At Efilm in Hollywood (www.efilm.com), it’s senior DI colorist Natasha Leonnet’s experience that DPs increasingly succeed in participating in the DI process, even if they’re working on another project. Their presence in the room is invaluable, she says. “It’s a very collaborative process. I get to hear their ideas about what they wanted to achieve on the set, what they want to do in the room and how we can take things one step further.”
The introduction some time ago of software-based color correction systems that work in printer lights, the calculation unit labs use for color correction, helped to foster this collaboration, she believes. Now all systems incorporate printer lights, including those that were originally hardware-based. “Printer lights reproduce the experience cinematographers have in the lab, so they are able to take the language of the lab and bring it into the DI suite,” she explains. “With printer lights we can strive to make the film look as natural as when it came to the lab and sweeten it with the different tools we have.”

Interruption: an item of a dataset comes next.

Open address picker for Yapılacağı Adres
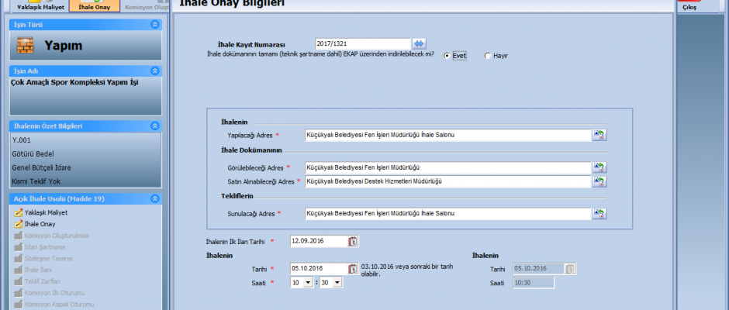Viewport: 729px width, 310px height. point(599,135)
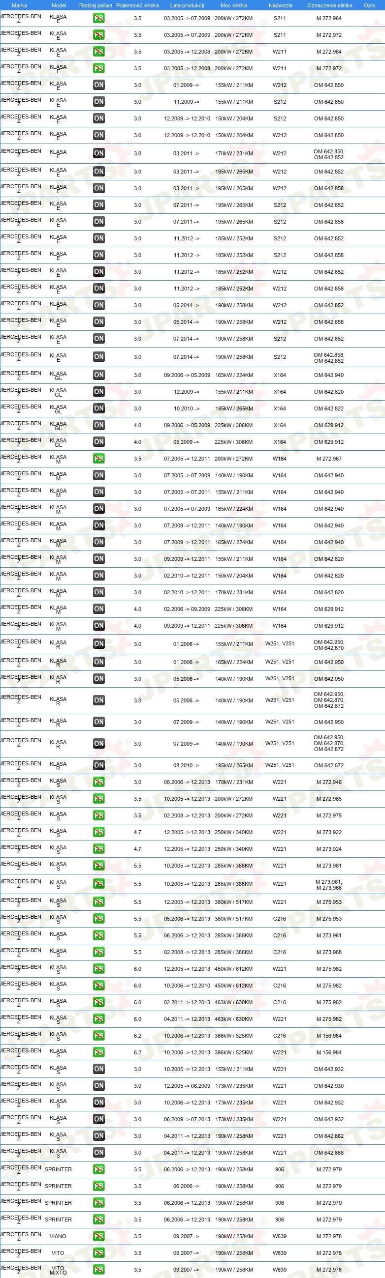Click the green fuel icon for engine M 272.975

(x=99, y=815)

At Efilm, Leonnet employs Eworks, a proprietary, Autodesk Lustre-based color correction system built to capture the broadest dynamic range of film. It features a custom Autodesk GUI and plug-ins.
Leonnet recently partnered with cinematographer Gyula Pados on Predators, the Robert Rodriguez-produced sci-fi film. To prepare for their initial meeting she watched Pados’s previous features, The Duchess and Evening. Although Predators is a completely different genre, I could see how his sensibilities translated to the film,” she says. “When I saw the material I could tell it was shot by the same person based on his mixed lighting and color palette. There’s a complexity to his cinematography, a very painterly quality that’s so beautiful, especially as Predators develops and scenes become moodier with mixed lighting and low-key lighting. There’s one scene in a hunting camp that’s very evocative of a Goya painting: dark and moody but with a lot of color separation. He challenged my image of the sci-fi genre.”
Pados made himself available “just about every second” of the DI process. His goal was to produce “the most natural images possible,” she notes, with the color correction tools used primarily for continuity. “The movie was shot in Hawaii and Texas, where the natural light was different, so the DI helped bridge that gap. In Hawaii there was sun one minute and rain the next, which changed contrast values. So we did a lot of subtle tweaks and manipulations of contrast, especially in daylight footage where contrast was really strong yet we wanted to preserve all the detail in the lower end of the image.”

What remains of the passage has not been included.